### Task
The entries below are to be printed again word for word.

### Records from a data collection
┄┄┄┄┄┄┄┄┄┄┄┄┄┄┄┄┄┄┄┄

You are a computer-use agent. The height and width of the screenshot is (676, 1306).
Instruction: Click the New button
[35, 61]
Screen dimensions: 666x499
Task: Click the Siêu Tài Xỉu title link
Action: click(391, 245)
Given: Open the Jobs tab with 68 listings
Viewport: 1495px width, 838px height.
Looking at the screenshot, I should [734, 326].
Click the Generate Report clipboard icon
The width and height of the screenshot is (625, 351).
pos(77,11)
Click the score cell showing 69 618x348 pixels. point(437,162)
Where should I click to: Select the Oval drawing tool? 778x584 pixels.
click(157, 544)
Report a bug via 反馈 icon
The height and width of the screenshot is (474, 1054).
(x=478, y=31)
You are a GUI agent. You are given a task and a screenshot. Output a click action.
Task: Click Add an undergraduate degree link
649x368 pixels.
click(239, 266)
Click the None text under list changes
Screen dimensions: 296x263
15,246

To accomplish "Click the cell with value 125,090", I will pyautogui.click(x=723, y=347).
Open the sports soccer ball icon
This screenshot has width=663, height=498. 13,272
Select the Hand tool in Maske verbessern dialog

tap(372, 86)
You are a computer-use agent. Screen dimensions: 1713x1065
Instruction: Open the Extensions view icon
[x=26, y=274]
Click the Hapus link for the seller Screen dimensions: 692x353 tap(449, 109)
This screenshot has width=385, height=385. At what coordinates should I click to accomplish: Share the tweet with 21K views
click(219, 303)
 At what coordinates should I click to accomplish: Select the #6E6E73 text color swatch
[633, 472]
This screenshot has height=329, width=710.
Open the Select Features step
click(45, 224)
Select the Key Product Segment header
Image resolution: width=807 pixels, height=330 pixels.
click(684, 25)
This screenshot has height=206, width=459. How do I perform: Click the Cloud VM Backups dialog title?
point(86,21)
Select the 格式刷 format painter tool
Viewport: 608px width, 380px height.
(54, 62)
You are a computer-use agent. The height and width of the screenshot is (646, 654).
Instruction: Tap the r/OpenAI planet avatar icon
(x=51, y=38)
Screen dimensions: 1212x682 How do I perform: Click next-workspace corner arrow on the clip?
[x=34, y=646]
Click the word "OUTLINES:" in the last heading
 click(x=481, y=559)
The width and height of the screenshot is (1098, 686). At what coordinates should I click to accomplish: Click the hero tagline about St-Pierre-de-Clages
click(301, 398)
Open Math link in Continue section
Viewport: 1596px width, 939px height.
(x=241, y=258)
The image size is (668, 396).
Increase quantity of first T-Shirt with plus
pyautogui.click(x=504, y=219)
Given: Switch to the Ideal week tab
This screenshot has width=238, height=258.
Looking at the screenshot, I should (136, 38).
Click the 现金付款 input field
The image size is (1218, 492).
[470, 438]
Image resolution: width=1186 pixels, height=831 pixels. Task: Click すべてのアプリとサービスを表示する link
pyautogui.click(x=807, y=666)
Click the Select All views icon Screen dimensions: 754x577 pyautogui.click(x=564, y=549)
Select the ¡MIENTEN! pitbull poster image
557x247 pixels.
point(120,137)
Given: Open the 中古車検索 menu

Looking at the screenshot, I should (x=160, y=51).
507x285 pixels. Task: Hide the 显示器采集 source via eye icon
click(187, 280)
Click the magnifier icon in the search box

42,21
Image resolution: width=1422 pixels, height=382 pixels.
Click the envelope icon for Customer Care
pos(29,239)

┄┄┄┄┄┄┄┄┄┄┄┄┄┄┄┄┄┄┄┄

### Answer section
You are a computer-use agent. The height and width of the screenshot is (676, 1306).
Instruction: Click the New button
[35, 61]
Screen dimensions: 666x499
Task: Click the Siêu Tài Xỉu title link
Action: click(391, 245)
Given: Open the Jobs tab with 68 listings
Viewport: 1495px width, 838px height.
Looking at the screenshot, I should [734, 326].
Click the Generate Report clipboard icon
The width and height of the screenshot is (625, 351).
pos(77,11)
Click the score cell showing 69 618x348 pixels. point(437,162)
Where should I click to: Select the Oval drawing tool? 778x584 pixels.
click(157, 544)
Report a bug via 反馈 icon
The height and width of the screenshot is (474, 1054).
(x=478, y=31)
You are a GUI agent. You are given a task and a screenshot. Output a click action.
Task: Click Add an undergraduate degree link
649x368 pixels.
click(239, 266)
Click the None text under list changes
Screen dimensions: 296x263
15,246

To accomplish "Click the cell with value 125,090", I will pyautogui.click(x=723, y=347).
Open the sports soccer ball icon
This screenshot has width=663, height=498. 13,272
Select the Hand tool in Maske verbessern dialog

tap(372, 86)
You are a computer-use agent. Screen dimensions: 1713x1065
Instruction: Open the Extensions view icon
[x=26, y=274]
Click the Hapus link for the seller Screen dimensions: 692x353 tap(449, 109)
This screenshot has width=385, height=385. At what coordinates should I click to accomplish: Share the tweet with 21K views
click(219, 303)
 At what coordinates should I click to accomplish: Select the #6E6E73 text color swatch
[633, 472]
This screenshot has height=329, width=710.
Open the Select Features step
click(45, 224)
Select the Key Product Segment header
Image resolution: width=807 pixels, height=330 pixels.
click(684, 25)
This screenshot has height=206, width=459. How do I perform: Click the Cloud VM Backups dialog title?
point(86,21)
Select the 格式刷 format painter tool
Viewport: 608px width, 380px height.
(54, 62)
You are a computer-use agent. The height and width of the screenshot is (646, 654).
Instruction: Tap the r/OpenAI planet avatar icon
(x=51, y=38)
Screen dimensions: 1212x682 How do I perform: Click next-workspace corner arrow on the clip?
[x=34, y=646]
Click the word "OUTLINES:" in the last heading
 click(x=481, y=559)
The width and height of the screenshot is (1098, 686). At what coordinates should I click to accomplish: Click the hero tagline about St-Pierre-de-Clages
click(301, 398)
Open Math link in Continue section
Viewport: 1596px width, 939px height.
(x=241, y=258)
The image size is (668, 396).
Increase quantity of first T-Shirt with plus
pyautogui.click(x=504, y=219)
Given: Switch to the Ideal week tab
This screenshot has width=238, height=258.
Looking at the screenshot, I should (136, 38).
Click the 现金付款 input field
The image size is (1218, 492).
[470, 438]
Image resolution: width=1186 pixels, height=831 pixels. Task: Click すべてのアプリとサービスを表示する link
pyautogui.click(x=807, y=666)
Click the Select All views icon Screen dimensions: 754x577 pyautogui.click(x=564, y=549)
Select the ¡MIENTEN! pitbull poster image
557x247 pixels.
point(120,137)
Given: Open the 中古車検索 menu

Looking at the screenshot, I should (x=160, y=51).
507x285 pixels. Task: Hide the 显示器采集 source via eye icon
click(187, 280)
Click the magnifier icon in the search box

42,21
Image resolution: width=1422 pixels, height=382 pixels.
Click the envelope icon for Customer Care
pos(29,239)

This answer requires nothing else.